- WHAT YOU WILL DO
Print the entries below word for word, starting at the line that contains "At what coordinates should I click to accomplish: Open" and ending with the line that contains "point(426,497)", with both of those lines included.

- WORKING DATA
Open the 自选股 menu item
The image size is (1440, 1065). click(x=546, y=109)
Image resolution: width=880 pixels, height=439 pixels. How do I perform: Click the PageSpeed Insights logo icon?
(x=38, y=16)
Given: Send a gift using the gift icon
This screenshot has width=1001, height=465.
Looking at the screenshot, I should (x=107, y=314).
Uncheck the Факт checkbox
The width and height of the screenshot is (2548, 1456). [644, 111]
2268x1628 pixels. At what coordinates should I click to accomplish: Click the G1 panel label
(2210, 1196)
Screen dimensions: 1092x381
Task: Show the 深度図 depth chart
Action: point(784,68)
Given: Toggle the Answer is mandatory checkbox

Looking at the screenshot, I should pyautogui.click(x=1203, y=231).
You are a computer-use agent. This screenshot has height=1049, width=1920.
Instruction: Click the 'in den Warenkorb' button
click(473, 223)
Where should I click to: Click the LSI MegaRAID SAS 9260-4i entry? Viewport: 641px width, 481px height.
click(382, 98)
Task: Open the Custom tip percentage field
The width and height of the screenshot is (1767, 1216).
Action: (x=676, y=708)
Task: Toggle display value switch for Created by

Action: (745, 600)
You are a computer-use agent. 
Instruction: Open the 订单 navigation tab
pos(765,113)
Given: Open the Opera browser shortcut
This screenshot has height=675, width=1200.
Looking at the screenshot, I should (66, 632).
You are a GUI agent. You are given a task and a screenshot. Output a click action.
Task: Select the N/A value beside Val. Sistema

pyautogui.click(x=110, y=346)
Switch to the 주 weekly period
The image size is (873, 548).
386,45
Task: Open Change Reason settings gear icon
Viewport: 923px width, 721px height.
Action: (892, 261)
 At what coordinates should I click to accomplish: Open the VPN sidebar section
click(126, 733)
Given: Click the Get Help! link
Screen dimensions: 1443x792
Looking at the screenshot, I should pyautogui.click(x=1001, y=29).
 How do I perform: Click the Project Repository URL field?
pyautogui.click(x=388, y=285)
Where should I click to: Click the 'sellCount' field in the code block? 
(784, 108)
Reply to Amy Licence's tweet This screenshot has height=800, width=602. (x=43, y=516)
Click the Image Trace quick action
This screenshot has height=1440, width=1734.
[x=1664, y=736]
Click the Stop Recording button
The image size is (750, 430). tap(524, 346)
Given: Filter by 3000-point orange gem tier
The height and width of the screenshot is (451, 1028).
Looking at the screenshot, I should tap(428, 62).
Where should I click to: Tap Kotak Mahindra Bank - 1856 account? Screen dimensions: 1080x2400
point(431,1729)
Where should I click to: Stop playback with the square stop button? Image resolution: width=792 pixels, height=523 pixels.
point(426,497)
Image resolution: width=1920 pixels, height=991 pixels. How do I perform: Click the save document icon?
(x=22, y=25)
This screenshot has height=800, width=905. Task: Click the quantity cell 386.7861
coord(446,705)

- RIGHT ANSWER
 At what coordinates should I click to accomplish: Open the VPN sidebar section
click(126, 733)
Given: Click the Get Help! link
Screen dimensions: 1443x792
Looking at the screenshot, I should pyautogui.click(x=1001, y=29).
 How do I perform: Click the Project Repository URL field?
pyautogui.click(x=388, y=285)
Where should I click to: Click the 'sellCount' field in the code block? 
(784, 108)
Reply to Amy Licence's tweet This screenshot has height=800, width=602. (x=43, y=516)
Click the Image Trace quick action
This screenshot has height=1440, width=1734.
[x=1664, y=736]
Click the Stop Recording button
The image size is (750, 430). tap(524, 346)
Given: Filter by 3000-point orange gem tier
The height and width of the screenshot is (451, 1028).
Looking at the screenshot, I should tap(428, 62).
Where should I click to: Tap Kotak Mahindra Bank - 1856 account? Screen dimensions: 1080x2400
point(431,1729)
Where should I click to: Stop playback with the square stop button? Image resolution: width=792 pixels, height=523 pixels.
point(426,497)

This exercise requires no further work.